Sebelumnya, PLN menyebut, jaringan listrik atau grid dengan panjang kurang lebih 23,648 kilometer mesti terbangun untuk mendukung investasi baru pembangkit listrik EBT sebesar 62 gigawatt (GW) sampai 2040.
Hitung-hitungan itu berasal dari studi yang dibuat PLN lewat skenario accelerated renewable energy with coal phase down atau ACCEL sepanjang ruas Sumatra, Kalimantan, Sulawesi, Nusa Tenggara untuk evakuasi ke Jawa, sebagai pusat permintaan listrik.
Kebutuhan investasi grid itu diperkirakan mencapai US$31 miliar setara dengan Rp480,8 triliun (asumsi kurs Rp15.510 per dolar AS). Adapun, PLN berencana menambah porsi EBT 62 GW dalam revisi rencana usaha penyediaan tenaga listrik (RUPTL) yang baru.
“Itu syaratnya ya untuk bisa mencapai 62 GW [pembangkit EBT], pembangunan grid-nya itu harus jadi syarat utama,” kata EVP of Energy Transition and Sustainability PLN Kamia Handayani kepada Bisnis, Rabu (27/9/2023).
Melansir rencana kerja PLN, jaringan listrik Sumatra-Jawa direncanakan dapat beroperasi pada 2029 mendatang, dengan investasi sekitar US$6,5 miliar.

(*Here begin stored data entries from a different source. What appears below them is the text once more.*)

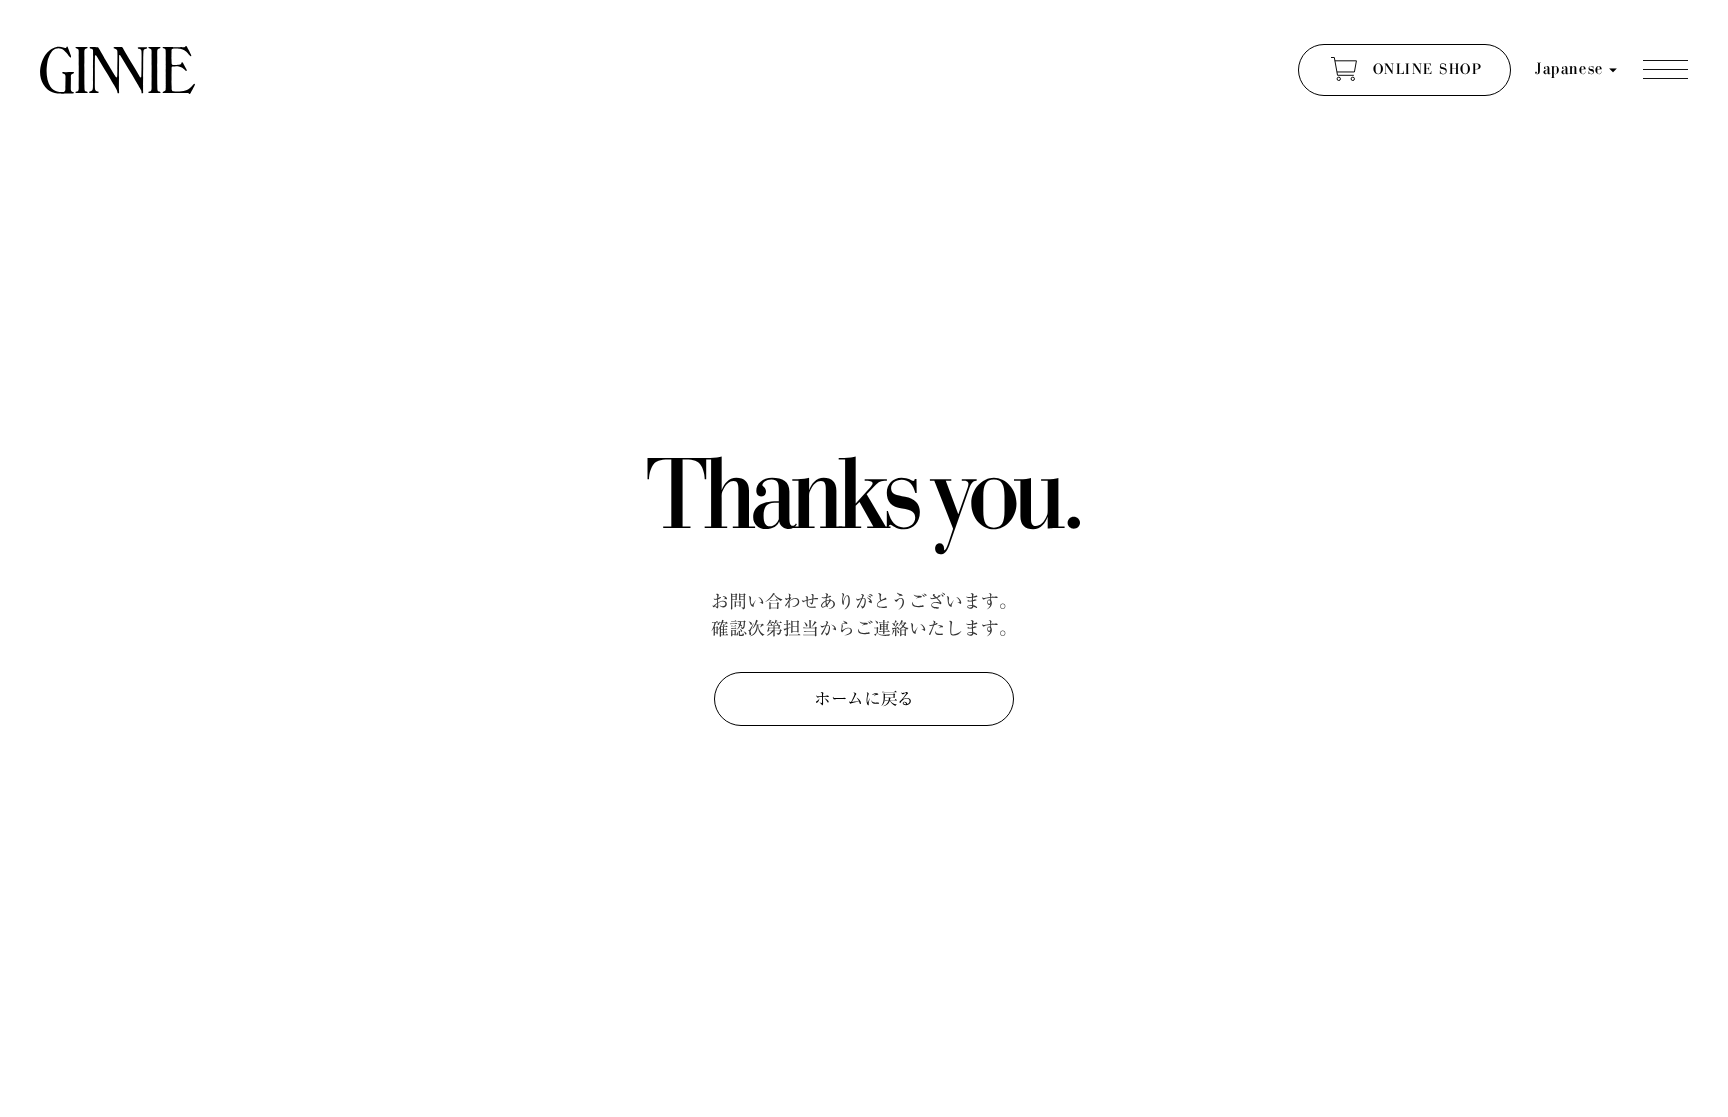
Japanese (1569, 69)
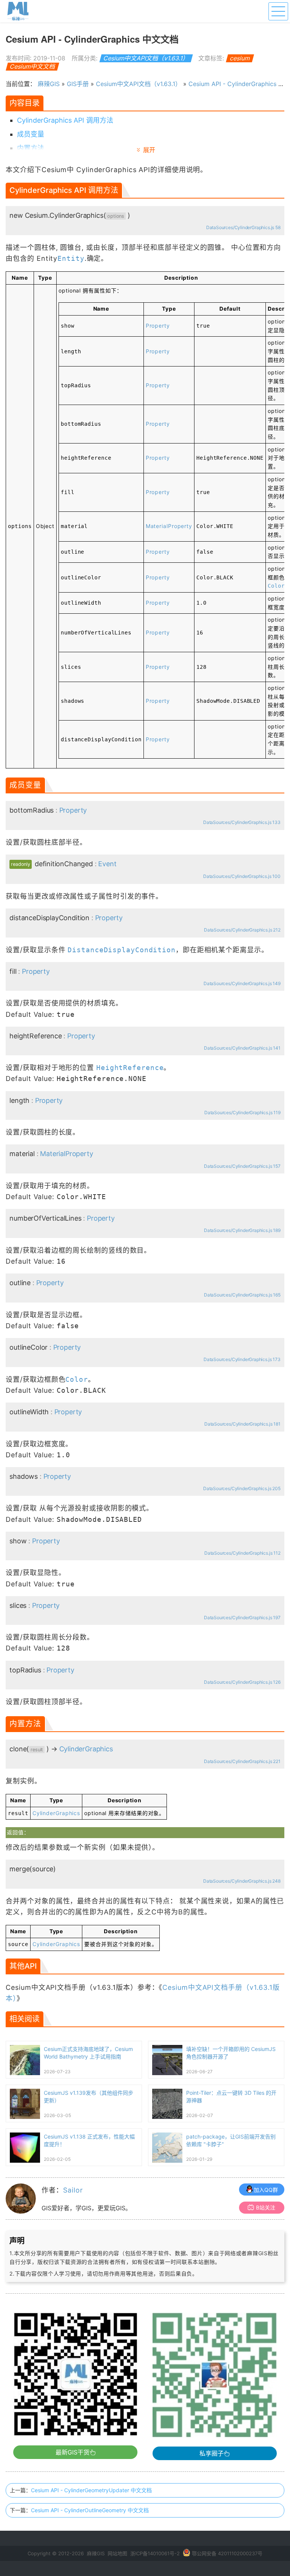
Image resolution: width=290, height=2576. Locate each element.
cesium (240, 58)
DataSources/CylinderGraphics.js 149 (242, 983)
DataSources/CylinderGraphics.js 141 (242, 1048)
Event (107, 864)
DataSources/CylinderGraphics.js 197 (242, 1617)
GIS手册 (78, 84)
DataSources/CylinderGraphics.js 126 (242, 1682)
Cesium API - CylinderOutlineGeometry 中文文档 (90, 2510)
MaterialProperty (169, 526)
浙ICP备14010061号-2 (155, 2553)
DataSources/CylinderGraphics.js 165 (242, 1295)
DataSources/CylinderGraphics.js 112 (242, 1553)
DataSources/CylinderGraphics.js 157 (242, 1166)
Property (158, 325)
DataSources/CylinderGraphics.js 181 (242, 1424)
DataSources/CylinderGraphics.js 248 (242, 1881)
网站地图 (117, 2553)
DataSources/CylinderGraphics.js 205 (242, 1488)
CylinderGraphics (86, 1749)
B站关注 (265, 2207)
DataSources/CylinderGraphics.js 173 (242, 1359)
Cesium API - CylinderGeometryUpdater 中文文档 (91, 2490)
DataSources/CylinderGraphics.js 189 (242, 1230)
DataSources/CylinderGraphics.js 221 (242, 1761)
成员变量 (30, 134)
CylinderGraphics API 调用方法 (65, 120)
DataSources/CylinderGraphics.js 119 (242, 1112)
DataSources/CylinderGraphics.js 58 (243, 227)
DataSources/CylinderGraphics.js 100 (242, 876)
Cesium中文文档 (32, 66)
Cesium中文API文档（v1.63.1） (146, 58)
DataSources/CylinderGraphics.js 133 (242, 822)
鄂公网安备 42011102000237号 (227, 2553)
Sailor (73, 2190)
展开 (149, 150)
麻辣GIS (49, 84)
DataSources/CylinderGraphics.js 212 (242, 930)
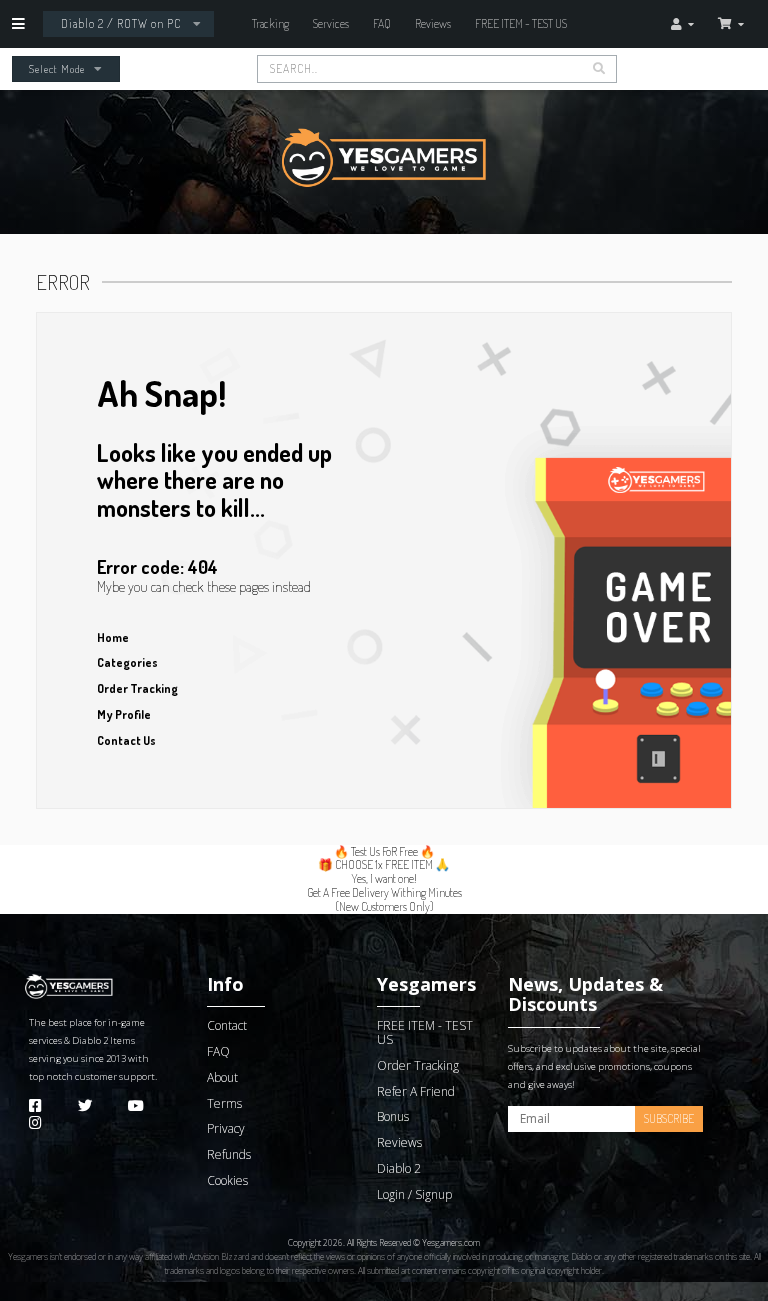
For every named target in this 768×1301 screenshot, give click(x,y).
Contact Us (126, 740)
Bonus (393, 1116)
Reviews (433, 23)
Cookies (227, 1180)
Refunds (229, 1154)
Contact (227, 1025)
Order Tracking (137, 688)
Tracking (270, 23)
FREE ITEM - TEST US (521, 23)
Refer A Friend (416, 1091)
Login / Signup (414, 1194)
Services (331, 23)
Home (113, 637)
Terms (224, 1103)
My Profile (124, 714)
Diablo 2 (90, 1040)
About (222, 1077)
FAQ (382, 23)
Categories (127, 662)
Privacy (226, 1128)
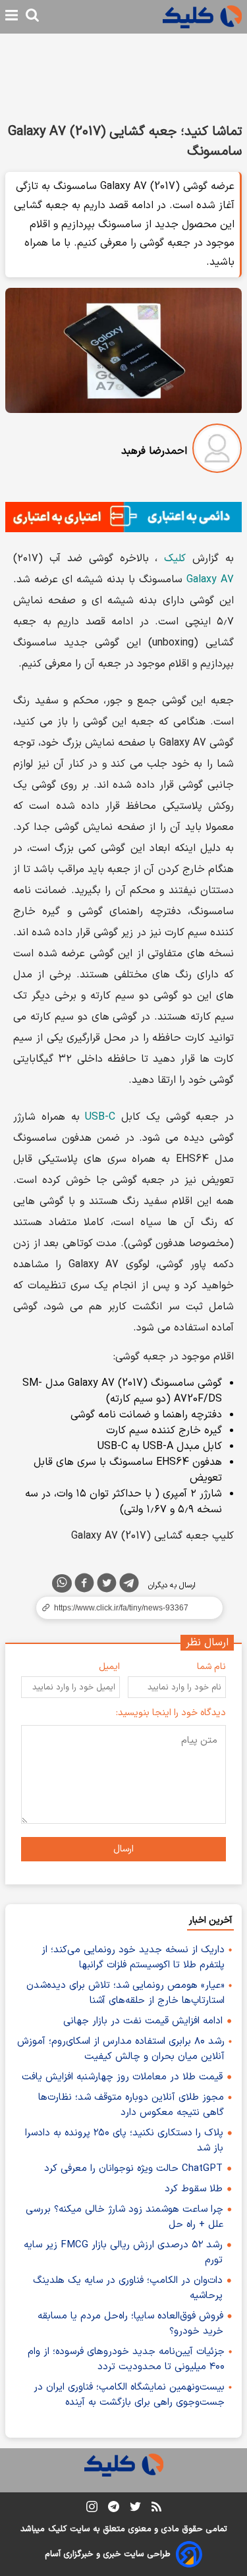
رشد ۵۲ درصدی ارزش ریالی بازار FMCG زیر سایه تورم (123, 2252)
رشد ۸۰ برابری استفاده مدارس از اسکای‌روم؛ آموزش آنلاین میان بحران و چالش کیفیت (121, 2049)
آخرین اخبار (210, 1920)
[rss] (156, 2509)
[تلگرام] (129, 1585)
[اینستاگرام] (91, 2509)
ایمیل (109, 1667)
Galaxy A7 (210, 580)
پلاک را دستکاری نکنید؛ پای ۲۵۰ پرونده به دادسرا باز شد (124, 2140)
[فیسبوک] (84, 1585)
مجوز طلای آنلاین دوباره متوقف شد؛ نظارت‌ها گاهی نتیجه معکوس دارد (131, 2105)
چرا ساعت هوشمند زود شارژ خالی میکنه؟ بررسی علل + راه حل (124, 2217)
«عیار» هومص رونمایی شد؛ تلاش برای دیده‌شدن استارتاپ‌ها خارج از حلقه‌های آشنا (125, 1993)
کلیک (175, 558)
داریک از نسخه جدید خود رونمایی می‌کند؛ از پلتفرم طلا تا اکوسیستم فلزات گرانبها (133, 1957)
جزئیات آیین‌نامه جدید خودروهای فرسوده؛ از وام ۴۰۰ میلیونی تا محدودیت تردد (126, 2359)
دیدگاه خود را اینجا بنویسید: (171, 1713)
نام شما (211, 1667)
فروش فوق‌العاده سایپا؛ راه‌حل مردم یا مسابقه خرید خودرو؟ (130, 2324)
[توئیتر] (107, 1585)
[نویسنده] (217, 451)
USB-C (100, 1117)
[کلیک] (202, 16)
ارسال (123, 1849)
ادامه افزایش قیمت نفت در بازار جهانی (143, 2021)
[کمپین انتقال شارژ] (123, 517)
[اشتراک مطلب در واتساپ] (62, 1583)
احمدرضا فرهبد (154, 451)
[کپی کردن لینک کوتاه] (123, 1607)
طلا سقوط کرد (194, 2189)
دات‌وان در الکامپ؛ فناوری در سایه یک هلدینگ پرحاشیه (128, 2288)
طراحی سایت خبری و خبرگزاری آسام (108, 2554)
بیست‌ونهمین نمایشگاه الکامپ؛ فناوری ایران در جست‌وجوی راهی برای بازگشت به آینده (129, 2395)
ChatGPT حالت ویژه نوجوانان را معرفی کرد (133, 2168)
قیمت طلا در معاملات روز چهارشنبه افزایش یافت (122, 2077)
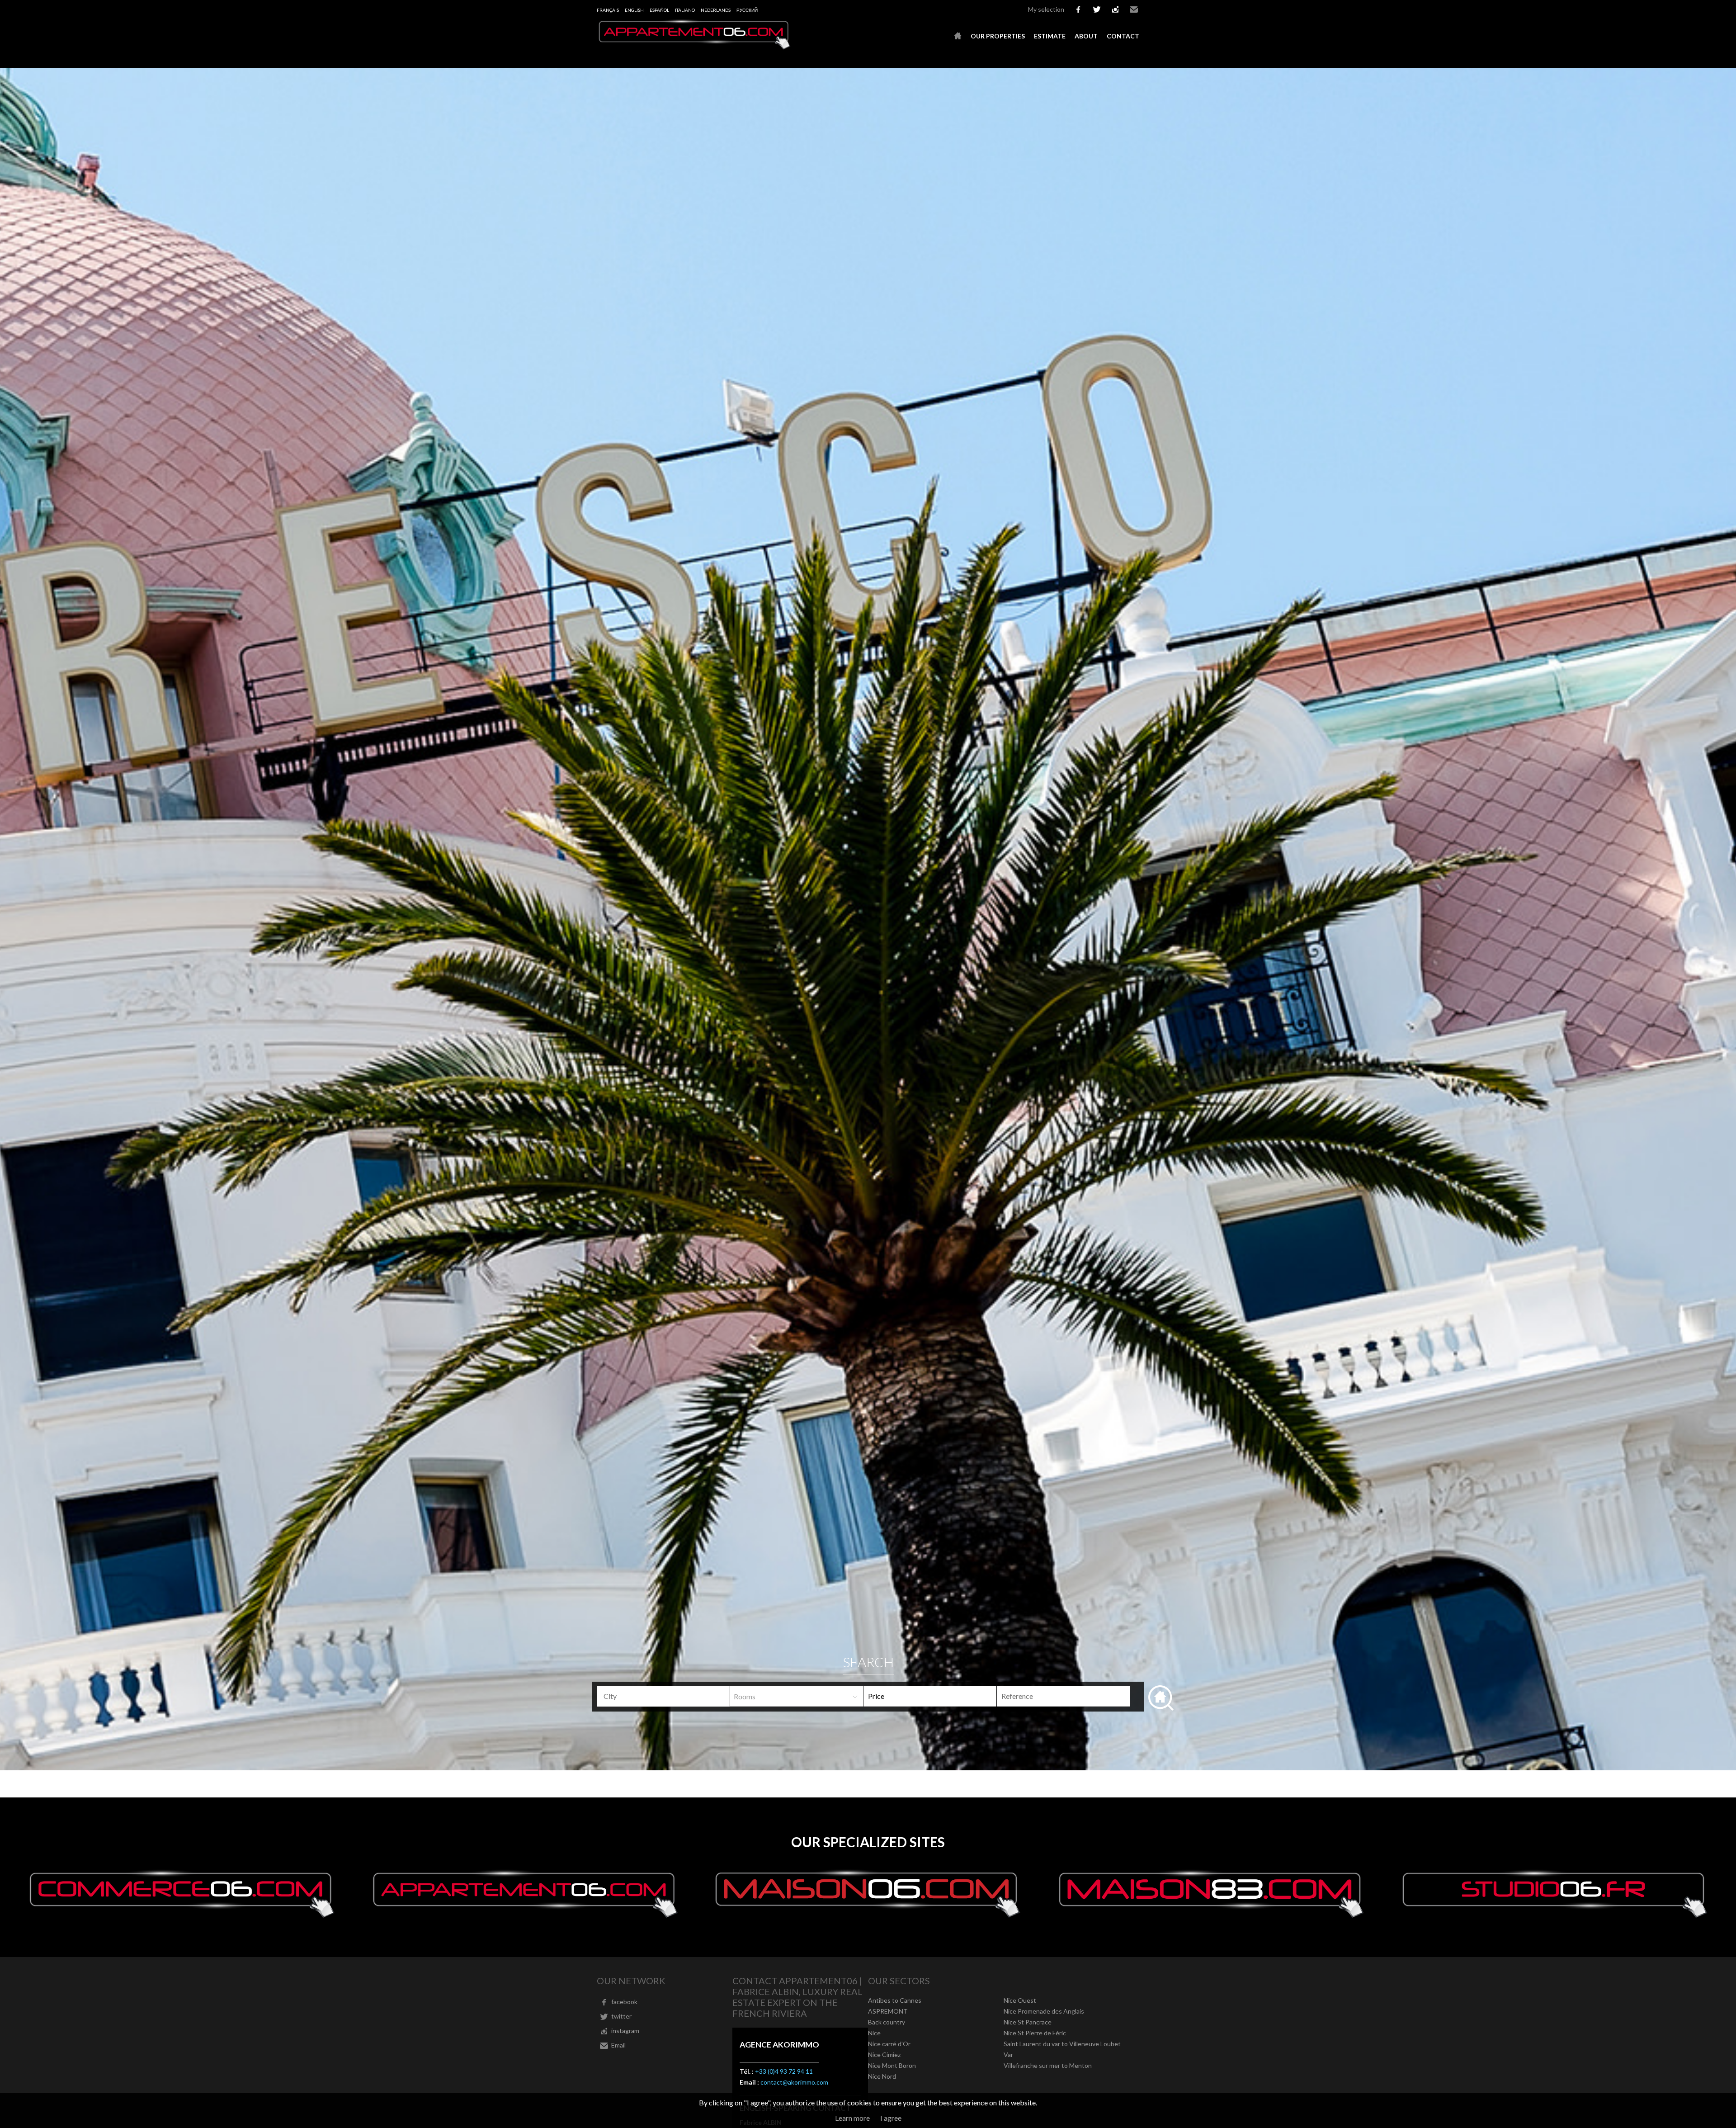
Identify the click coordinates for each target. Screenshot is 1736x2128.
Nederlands (716, 10)
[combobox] (663, 1696)
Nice (874, 2033)
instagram (1115, 9)
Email (1134, 9)
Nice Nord (882, 2076)
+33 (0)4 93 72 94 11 (784, 2071)
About (1086, 36)
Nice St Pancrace (1028, 2022)
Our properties (998, 36)
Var (1008, 2054)
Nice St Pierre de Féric (1035, 2033)
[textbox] (667, 1696)
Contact (1123, 36)
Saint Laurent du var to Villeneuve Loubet (1062, 2044)
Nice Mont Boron (892, 2065)
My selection (1046, 9)
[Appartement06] (694, 47)
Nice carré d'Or (889, 2044)
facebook (1078, 9)
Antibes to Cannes (894, 2000)
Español (659, 10)
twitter (1097, 9)
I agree (890, 2118)
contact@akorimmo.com (794, 2082)
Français (608, 10)
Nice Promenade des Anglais (1044, 2011)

Selanjutnya, jaringan listrik Kalimantan-Jawa ditargetkan dapat beroperasi pada 2036, dengan kebutuhan investasi sebesar US$11,3 miliar.
Sementara itu, jaringan listrik Sulawesi ditargetkan beroperasi pada 2026, dengan nilai investasi US$2,4 miliar.
Di sisi lain, jaringan listrik yang menghubungkan Sumba, Bali ke Jawa diharapkan rampung sebelum 2040. Evakuasi listrik yang menghubungkan Jawa dari Suma itu diperkirakan bakal menelan investasi baru sekitar US$4,2 miliar.
“Membutuhkan pendanaan yang sangat murah karena kan transmisi itu bangunnya lama secara komersial kurang menarik jadi butuh pendanaan yang sangat murah untuk bisa berhasil dan dukungan perizinan agar cepat,” kata dia.